学生四人に対し、一人の"ご遺体さん"を引き受け、簡単な説明があった後、驚くほどあっけなく解剖実習は始まった。しかし、そのあっけなさとは裏腹に現実はシビア。今までの知識が全て知ったかぶりに思えるほど、本物の凄まじさを感じる。そして、わからなくなる。一体、何をすればいいんだ─。"解剖学は実践の学問だ。チンケな机上の学習では何もできないぜ"頭の中で不思議な声が聞えてくる。
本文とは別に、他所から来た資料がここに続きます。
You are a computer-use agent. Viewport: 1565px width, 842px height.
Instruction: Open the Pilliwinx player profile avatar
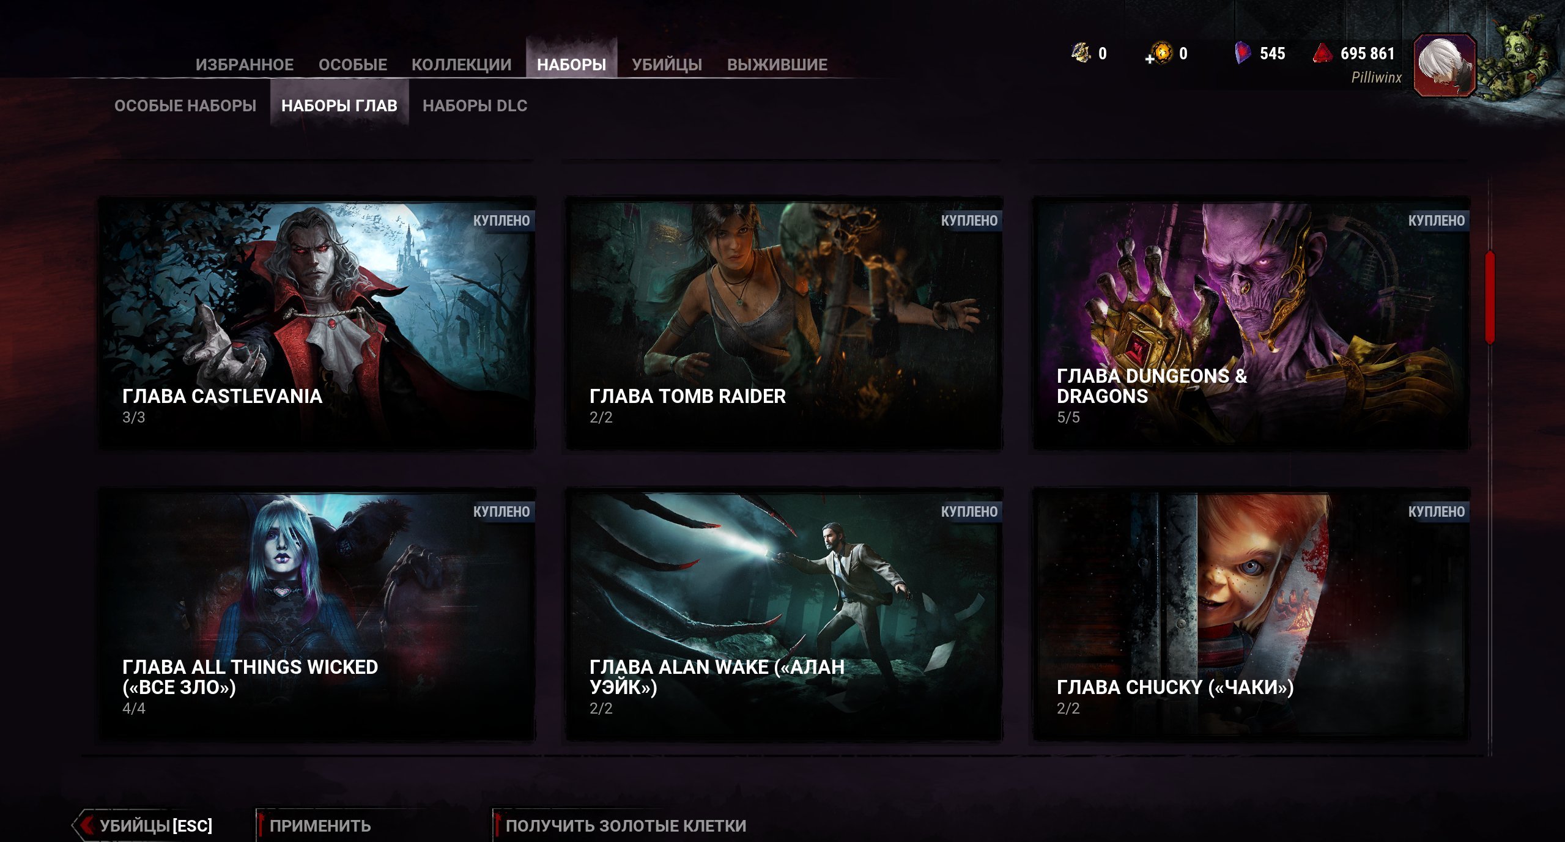click(x=1445, y=65)
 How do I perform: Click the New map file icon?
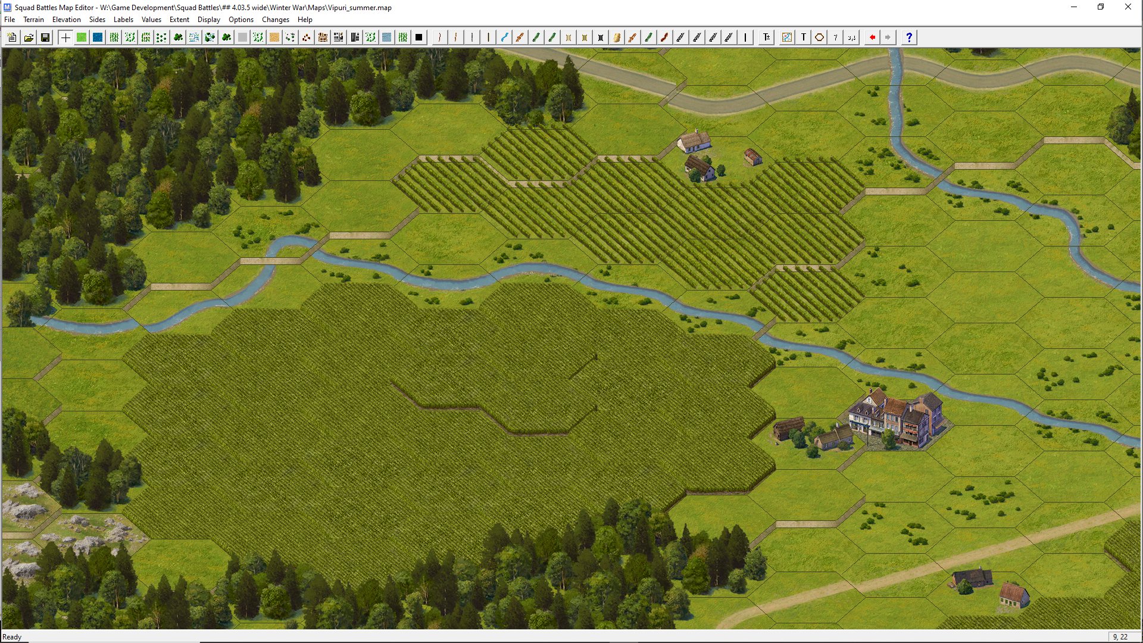pos(12,38)
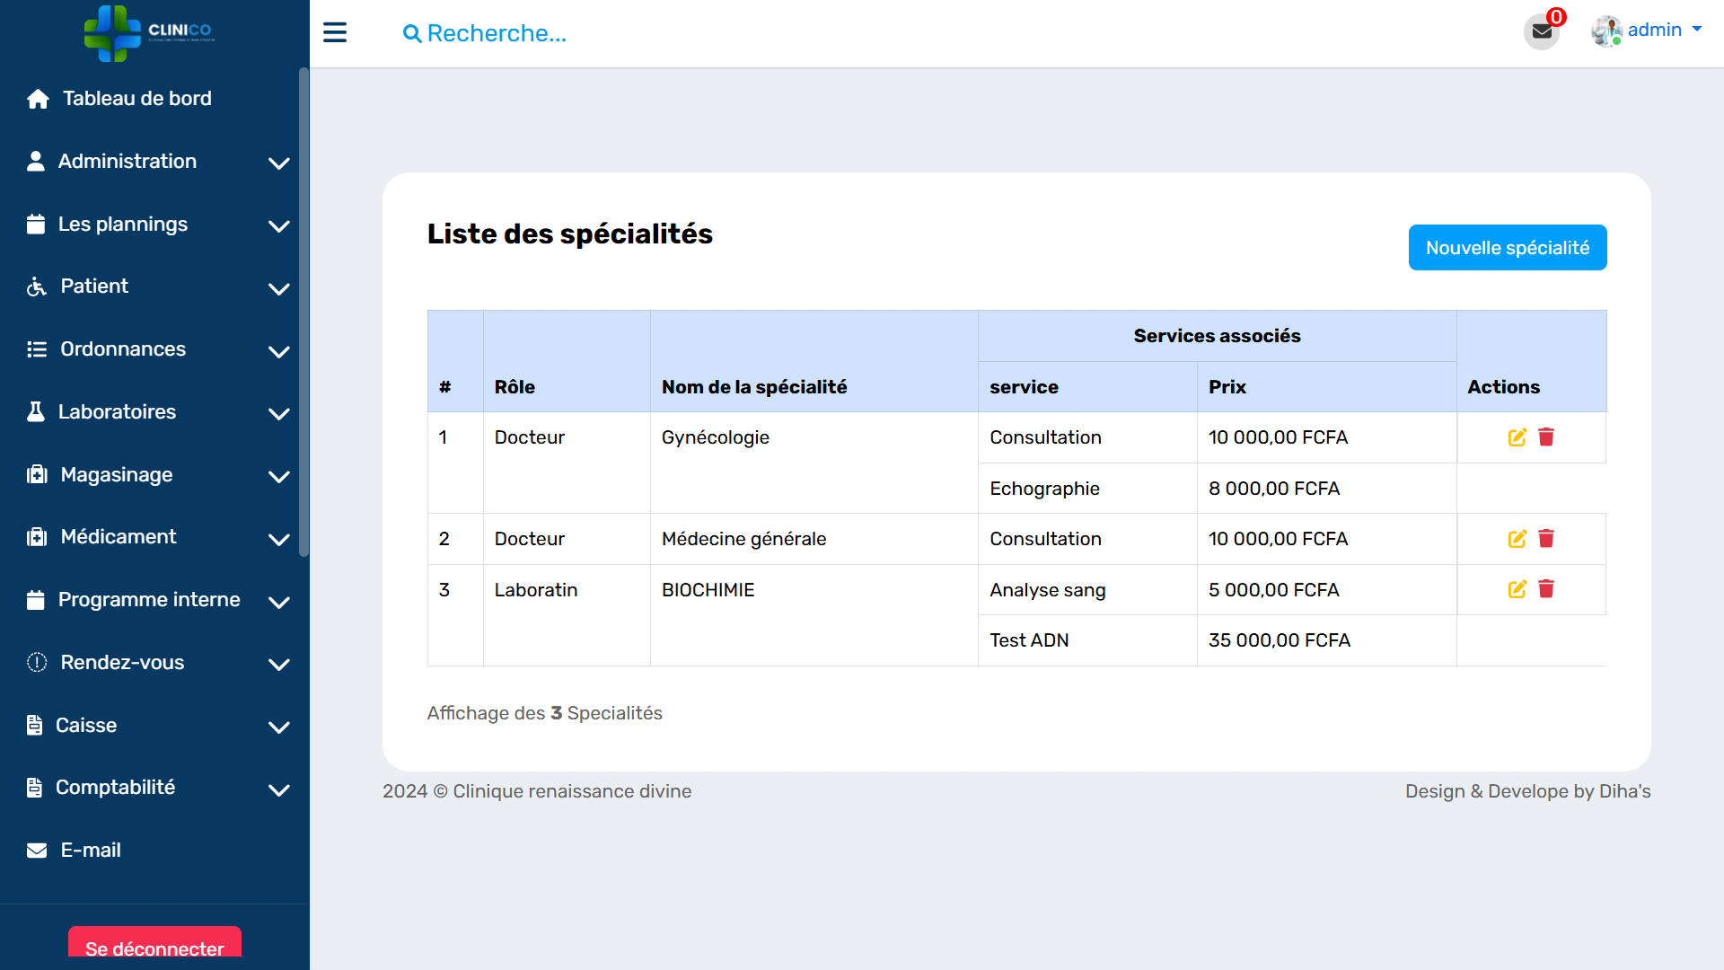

そもそも何のために実習を行うのか。最初、それを見誤っていた。解剖実習は実物と名称を照らし合わせることが目的ではないのだ。勿論、実物と名称をつき合わせることは大切なことである。しかし、当初それのみを念頭に置いていた私は、本物とのギャップに困惑したのだった。
実習が始まってしばらくたった。依然としてよくわからない状態が続いていた。実習のノルマをこなすこと自体にはさほど苦労しなかったので、分かったようなふりをするのは簡単だった。だが、何か満たされないものがあった。そんなある日、腰を落ちつけて解剖学の本を眺めてみた。するとどうだろう。今まで単なる文字と絵であったものが、むくむくと起き上がり、立体的なイメージを作り上げるではないか。昨日まで、細かな血管や神経の名前ばかり気がいってこのことに気付かなかった。大切なのはイメージだ。
解剖実習はほんの三ヶ月で終わってしまう。馬鹿な私は、細かな名前なんてすぐに忘れてしまうだろう。